Tele-Knowledge Pre-training for Fault Analysis
Zhuo Chen,Wen Zhang,Yufeng Huang,Mingyang Chen,Yuxia Geng,Hongtao Yu,Zhen Bi,Yichi Zhang,Zhen Yao,Wenting Song,Xinliang Wu,Yi Yang,Mingyi Chen,Zhaoyang Lian,Yingying Li,Lei Cheng,Huajun Chen
DOI: https://doi.org/10.1109/ICDE55515.2023.00265
2023-01-01
Abstract: In this work, we share our experience on tele-knowledge pre-training for fault analysis, a crucial task in telecommunication applications that requires a wide range of knowledge normally found in both machine log data and product documents. To organize this knowledge from experts uniformly, we propose to create a Tele-KG (tele-knowledge graph).
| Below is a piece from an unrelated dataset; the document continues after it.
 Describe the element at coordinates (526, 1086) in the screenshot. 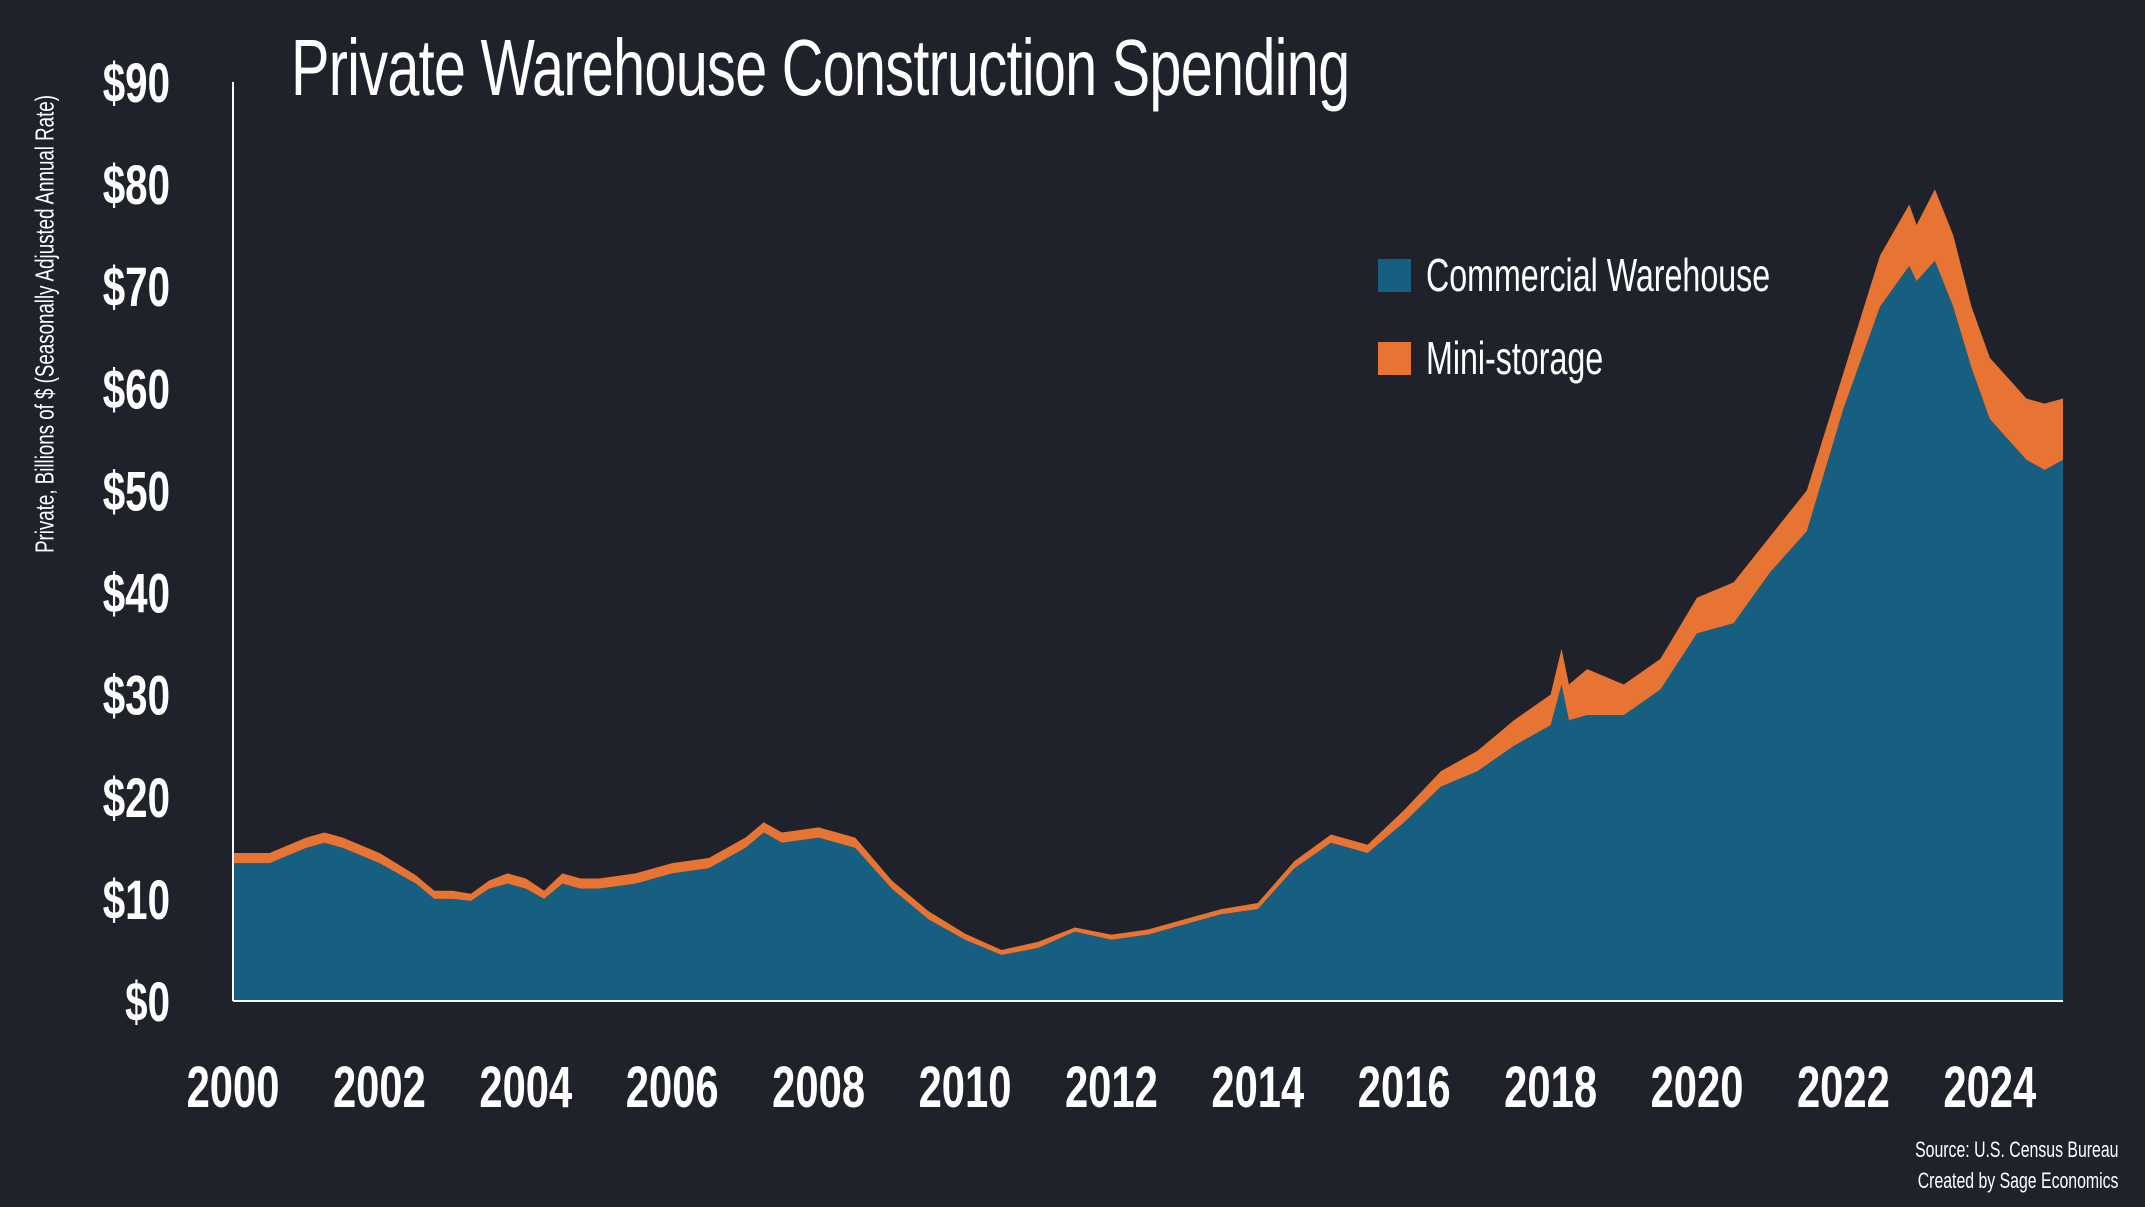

Using this valuable data, we further propose a tele-domain language pre-training model TeleBERT and its knowledge-enhanced version, a tele-knowledge re-training model KTeleBERT. which includes effective prompt hints, adaptive numerical data encoding, and two knowledge injection paradigms. Concretely, our proposal includes two stages: first, pre-training TeleBERT on 20 million tele-related corpora, and then re-training it on 1 million causal and machine-related corpora to obtain KTeleBERT. Our evaluation on multiple tasks related to fault analysis in tele-applications, including root-cause analysis, event association prediction, and fault chain tracing, shows that pre-training a language model with tele-domain data is beneficial for downstream tasks. Moreover, the KTeleBERT re-training further improves the performance of task models, highlighting the effectiveness of incorporating diverse tele-knowledge into the model.